Terabyte-sized Java Apps Now Possible

ihodes | karma 4377 | avg karma 9.33 · 2010-07-23 11:42:38

Sometimes I feel as though my little, simple, apps' source will end up being a terabyte after packaging all their dependancies. It's a little ridiculous.

Regardless, this seems like it has some pretty powerful implications for big-data processing. The potential integrating this with Clojure somehow, and parallelizing the computation across those 10 (at least) servers with 1TB of memory is pretty astonishing to think about. (Though you don't need Clojure to make it parallel, yes.)

http://www.terracotta.org/ehcache-2.2?src=/index.html for the product itself.

reply

hga | karma 12801 | avg karma 1.47 · 2010-07-23 17:56:33+00:00

What Azul is doing gets you about 3/4s that far with true SMP. They've got their Vega custom hardware, a new x86-64 software only version named Zing (http://www.azulsystems.com/products/zing) and they're pushing an open source version of the foundation (or more) of Zing through the Managed Runtime Initiative (http://news.ycombinator.com/item?id=1491653 and http://www.managedruntime.org/).

And they're listening to people and continuing to work on the latter, e.g. 3 days ago they updated the Linux source code releases. A complete SRPM, particularly for Fedora Core 12, and a kernel patch suitable for auditing and applying to the newer 2.6.34 containing the memory management half with remaining scheduling part to follow: http://lists.managedruntime.org/pipermail/dev/2010-July/0000....

reply

Groxx | karma 17784 | avg karma 2.5 · 2010-07-23 18:33:17+00:00

Key point: terabyte-sized memory pools. Which is quite awesome.

I'd initially thought it referred to terabyte-sized executables. Followed by a "oh great. Now someone's going to make one, and some government's going to want one."

reply

zandorg | karma 1271 | avg karma 0.98 · 2010-07-23 22:37:07+00:00

Don't worry, Adobe's slowly getting there.

gojomo | karma 29822 | avg karma 3.73 · 2010-07-23 14:48:52

And that Terabyte-sized app? "Hello, World!"

strlen | karma 4910 | avg karma 4.11 · 2010-07-23 21:43:08+00:00

An organization could put their entire database into memory, which would reduce the latency of the application by "a couple of orders of magnitude," he said.

That works well until the power goes out (and it does) or the OS (or the JVM) crashes.

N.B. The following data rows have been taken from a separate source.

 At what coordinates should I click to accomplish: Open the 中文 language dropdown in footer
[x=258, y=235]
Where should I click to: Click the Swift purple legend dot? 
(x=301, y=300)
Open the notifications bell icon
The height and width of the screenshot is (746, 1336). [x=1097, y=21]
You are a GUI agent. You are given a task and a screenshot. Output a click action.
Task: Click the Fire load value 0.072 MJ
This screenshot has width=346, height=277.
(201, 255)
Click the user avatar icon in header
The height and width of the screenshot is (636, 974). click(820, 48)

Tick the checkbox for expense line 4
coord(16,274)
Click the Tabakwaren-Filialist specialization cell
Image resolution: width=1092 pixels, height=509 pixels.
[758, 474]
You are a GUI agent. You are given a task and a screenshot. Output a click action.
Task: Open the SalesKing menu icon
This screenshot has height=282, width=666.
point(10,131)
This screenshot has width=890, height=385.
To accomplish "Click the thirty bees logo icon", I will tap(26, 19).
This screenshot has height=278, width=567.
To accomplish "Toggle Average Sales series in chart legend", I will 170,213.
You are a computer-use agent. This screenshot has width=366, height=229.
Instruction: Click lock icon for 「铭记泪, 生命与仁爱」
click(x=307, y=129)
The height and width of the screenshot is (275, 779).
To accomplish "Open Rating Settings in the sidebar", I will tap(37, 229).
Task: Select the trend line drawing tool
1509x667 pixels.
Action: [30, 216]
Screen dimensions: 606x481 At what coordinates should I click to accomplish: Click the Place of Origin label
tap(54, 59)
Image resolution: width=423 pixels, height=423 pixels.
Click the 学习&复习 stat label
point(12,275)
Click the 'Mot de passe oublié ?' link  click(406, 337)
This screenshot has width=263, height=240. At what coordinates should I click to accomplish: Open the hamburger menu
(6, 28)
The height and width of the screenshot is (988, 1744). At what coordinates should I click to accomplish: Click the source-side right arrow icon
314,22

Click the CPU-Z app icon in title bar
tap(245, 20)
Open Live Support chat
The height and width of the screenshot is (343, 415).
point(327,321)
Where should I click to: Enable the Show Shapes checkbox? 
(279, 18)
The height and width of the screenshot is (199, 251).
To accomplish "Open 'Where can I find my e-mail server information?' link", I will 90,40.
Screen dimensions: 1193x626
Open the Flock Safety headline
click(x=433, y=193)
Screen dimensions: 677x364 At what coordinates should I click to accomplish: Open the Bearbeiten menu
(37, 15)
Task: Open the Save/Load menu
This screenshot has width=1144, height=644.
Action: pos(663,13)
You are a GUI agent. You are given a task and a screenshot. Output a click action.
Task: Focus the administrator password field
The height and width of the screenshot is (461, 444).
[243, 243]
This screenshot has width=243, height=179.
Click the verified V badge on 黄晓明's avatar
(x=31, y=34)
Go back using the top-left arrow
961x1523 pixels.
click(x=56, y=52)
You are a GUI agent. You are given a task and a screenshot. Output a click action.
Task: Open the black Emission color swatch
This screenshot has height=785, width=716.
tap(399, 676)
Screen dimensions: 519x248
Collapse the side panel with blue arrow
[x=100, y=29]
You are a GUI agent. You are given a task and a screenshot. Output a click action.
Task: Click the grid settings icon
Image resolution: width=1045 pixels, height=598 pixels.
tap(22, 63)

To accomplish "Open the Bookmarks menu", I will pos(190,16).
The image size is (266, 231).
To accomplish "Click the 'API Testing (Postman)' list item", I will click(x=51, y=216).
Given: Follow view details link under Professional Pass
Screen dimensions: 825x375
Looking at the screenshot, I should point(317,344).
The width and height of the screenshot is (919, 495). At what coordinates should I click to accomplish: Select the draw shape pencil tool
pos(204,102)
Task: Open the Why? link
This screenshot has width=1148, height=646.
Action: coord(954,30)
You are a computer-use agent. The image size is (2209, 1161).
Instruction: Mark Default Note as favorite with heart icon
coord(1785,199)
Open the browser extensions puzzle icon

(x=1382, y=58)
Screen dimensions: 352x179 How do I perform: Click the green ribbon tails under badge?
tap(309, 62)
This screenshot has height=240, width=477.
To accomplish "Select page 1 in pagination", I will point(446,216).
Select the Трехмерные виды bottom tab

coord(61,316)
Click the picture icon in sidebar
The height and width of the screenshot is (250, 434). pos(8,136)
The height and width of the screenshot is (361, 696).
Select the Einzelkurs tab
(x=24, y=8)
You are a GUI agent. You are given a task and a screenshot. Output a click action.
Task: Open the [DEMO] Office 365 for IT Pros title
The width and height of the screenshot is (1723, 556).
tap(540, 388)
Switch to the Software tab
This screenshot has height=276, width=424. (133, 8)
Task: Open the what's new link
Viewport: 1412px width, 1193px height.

Keeping the hot portion of the data cached in memory (and maintaining a smarter cache vs. simple LRU heuristics) without sacrificing durability is still a must for data you care about it.

You can checkpoint your data to disk and assume you'll never have more data in memory, but that starts to become very expensive when you factor in obsolete versions, replication (to make your system immune to machine failures), logs for recovery.

Ultimately there's a lot to be said about the redundance of putting a cache in front of a database. The right thing to do, however, is to build storage systems (that may or may not resemble conventional databases) that integrate caching. I highly suggest reading about LSM trees as used by BigTable (a way to reduce write latency without significantly sacrificing durability) as well as the BigTable paper (for the "keep the hot set in memory, maintain disk persistence" model): ehCache is a useful product, but it's simplistic to say it can replace databases and file systems.

reply

dnsworks | karma 1156 | avg karma 1.85 · 2010-07-24 00:26:52

I'm guessing 10 servers for redundancy? A server with 192GB of memory can be had for about $15k nowadays.